Given exercise 1 = Render the records as a numbered list, skipping blank lines and leaving out the pictures. Cover only the span from the start of the records through the line containing "[x=102, y=454]".

Passage shown =
****************************************

Fayette County is about to get district voting for all five seats on both the Fayette County Commission and the Fayette County Board of Education.

County Commission Chairman Steve Brown, while expressing his astonishment that the federal judge brushed past a significant legal hurdle to find for the plaintiffs, said Tuesday afternoon that an appeal is not certain.

“We’ll meet with our attorney this week,” Brown said. “If she says she thinks we have a shot on appeal, then we’ll appeal. If she thinks we don’t, then we won’t.”

The net result of the judge’s ruling is almost certain to be that all Fayette residents will lose their right to vote for all five seats on both governing bodies. Instead they will be allowed to vote for only one county commissioner candidate and one board of education candidate.

U.S. District Court Judge Timothy C. Batten Sr. has ordered all parties in the case to submit “proposed remedial plans” for the next election cycle “on or before June 25, 2013.”
Batten’s Tuesday order grants summary judgment to the individual plaintiffs in the case along with the state conference of the National Association for the Advancement of Colored People, who had argued that the county’s district voting process precluded black candidates from winning a seat on the county commission and board of education.

The judge’s order grants the plaintiff’s wish to create a district voting scenario, which is markedly different than the current at-large voting process. Currently, all Fayette voters are allowed to vote on all five seats on the county commission and board of education.

Under district voting, voters will be limited to choosing just one person for each governing body, depending on where each voter lives.

In his order, Batten determined that the current at-large voting process “essentially guarantees that no African-American will be elected to either board.”

While minority candidates have run in recent years for office on both the county commission and board of education, they have been unable to win acceptance of many voters beyond the precincts dominated by African-American electors.

Opponents of district voting have argued that those minority candidates were inferior to the ones who ultimately won office. Opponents also pointed out that Fayette County voters elected and re-elected an African-American lawyer as Magistrate Court Judge: Charles R. Floyd Jr., who remained in office until his untimely death several years ago.

In the order, Batten determines that even though the district voting map presented by the NAACP and the Fayette County Board of Education did not create a single district with a majority population of African-American voters, there was enough for him to determine that district voting was necessary under the federal Voting Rights Act.

“Here, it is undisputed that no African-American has ever been elected to the BOC (board of commissioners or BOE (board of education) and that voting in Fayette County is racially polarized in BOC and BOE elections,” Batten wrote. The judge added that the other legal factors weighed in the plaintiffs’ favor, too. “Thus, the Court is satisfied that “under the totality of the circumstances, [African-Americans in Fayette County are] denied meaningful access to the political process on account of race or color.”

****************************************

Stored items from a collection
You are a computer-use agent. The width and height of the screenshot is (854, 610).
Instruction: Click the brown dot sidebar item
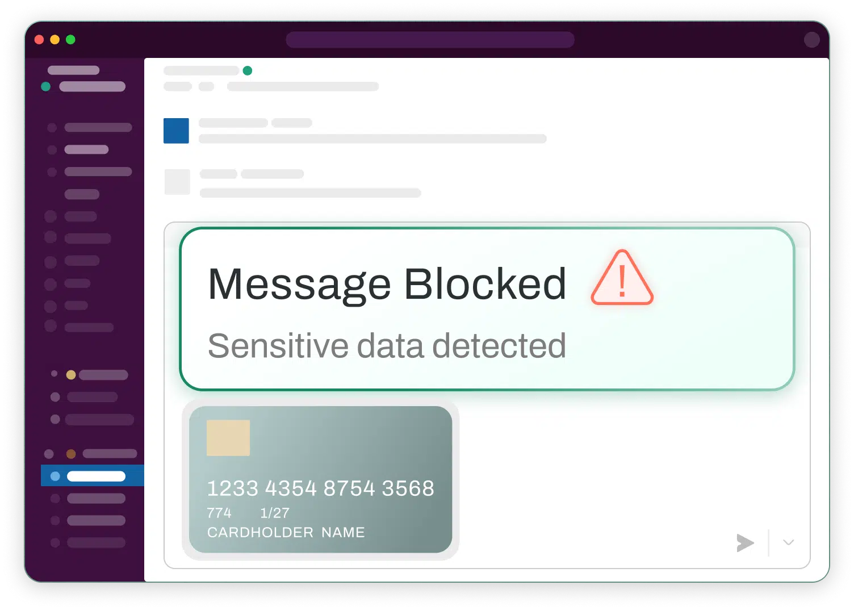[x=102, y=454]
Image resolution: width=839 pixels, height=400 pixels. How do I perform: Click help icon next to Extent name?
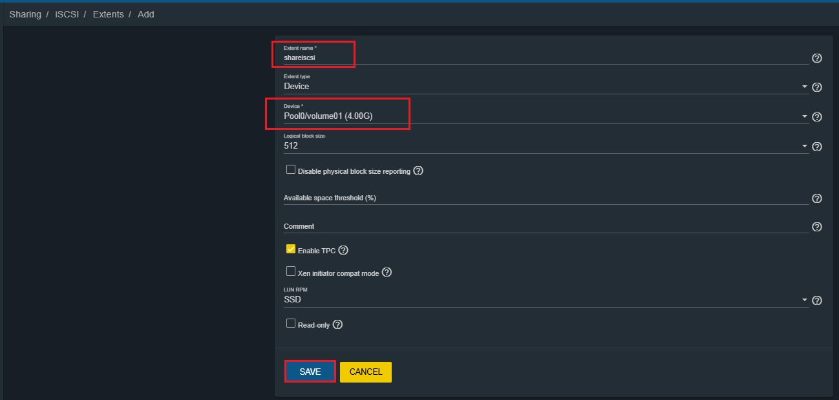pos(816,58)
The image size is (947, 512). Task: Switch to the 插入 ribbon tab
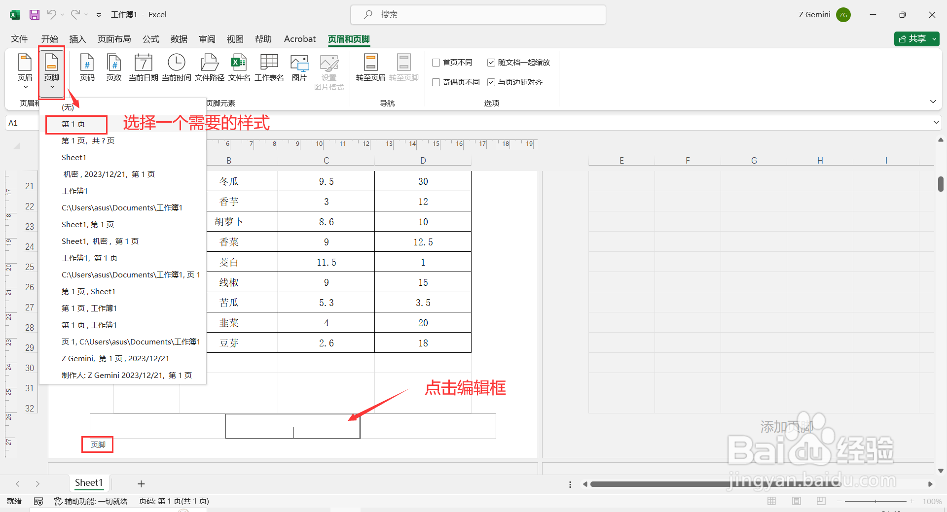(77, 39)
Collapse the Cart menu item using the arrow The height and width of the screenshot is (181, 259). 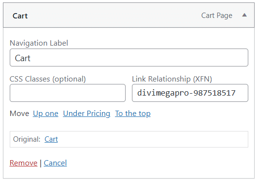point(244,16)
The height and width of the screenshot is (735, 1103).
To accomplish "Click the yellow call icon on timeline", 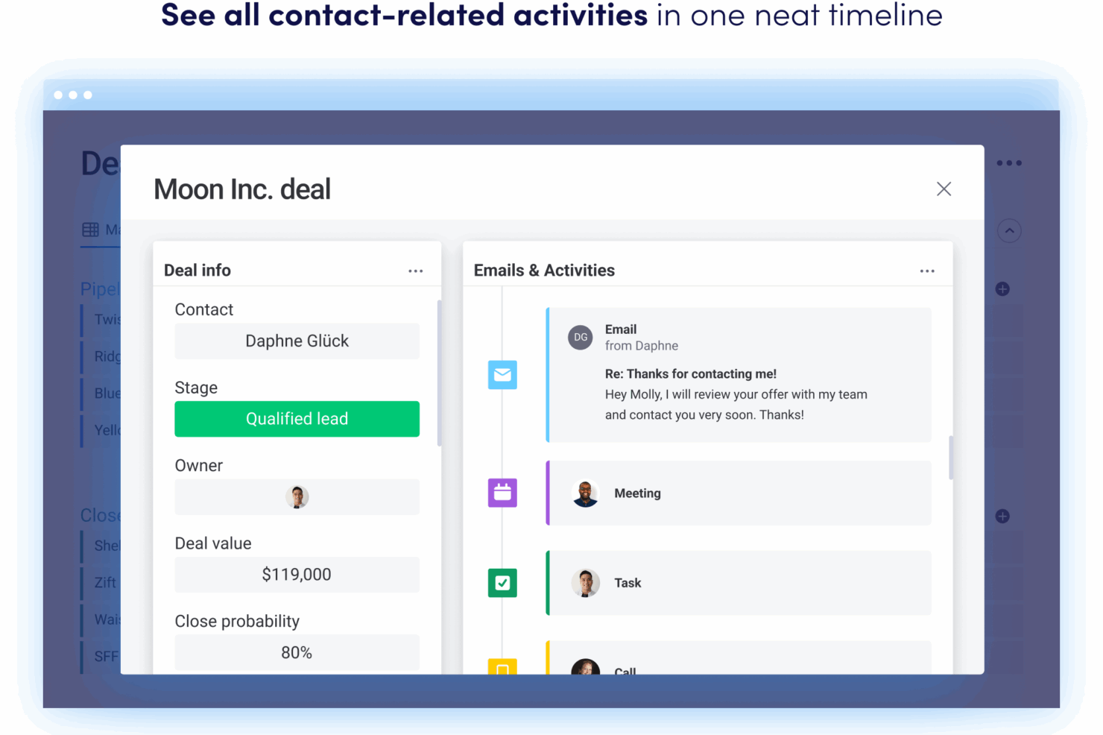I will 502,667.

****************************************

Given exercise 2 = In the article on Fayette County voting, condense the paragraph beginning "Opponents of district voting have argued" into a short bulleted list that keeps its main facts.

Result 1 =
1. You are a computer-use agent. The width and height of the screenshot is (854, 610).
2. Instruction: Click the brown dot sidebar item
3. [x=102, y=454]

Result 2 =
- Opponents of district voting argued that the minority candidates were inferior to those who won office.
- They noted that Fayette County voters elected and re-elected an African-American lawyer, Charles R. Floyd Jr., as Magistrate Court Judge.
- Floyd remained in office until his untimely death several years ago.